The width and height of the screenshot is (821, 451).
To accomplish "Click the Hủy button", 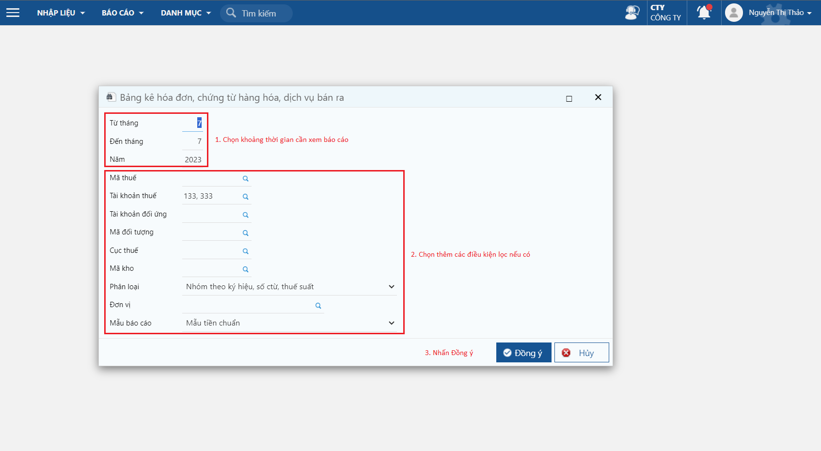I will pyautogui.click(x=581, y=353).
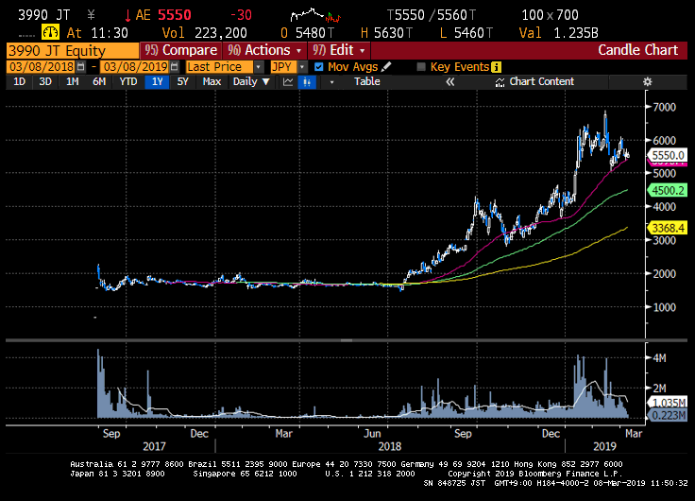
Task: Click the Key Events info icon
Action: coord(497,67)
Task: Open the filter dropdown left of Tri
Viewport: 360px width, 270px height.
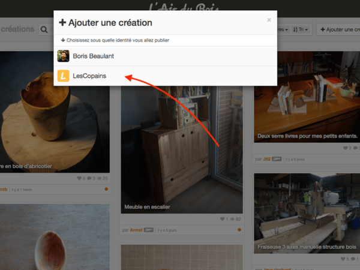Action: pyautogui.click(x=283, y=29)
* * *
» **What you need to do**
Please repeat exactly the lines from the one containing "Task: Open the filter dropdown left of Tri" through the last line of the records, both included, and leave out the pictures.

» **Task result**
Task: Open the filter dropdown left of Tri
Viewport: 360px width, 270px height.
Action: pyautogui.click(x=283, y=29)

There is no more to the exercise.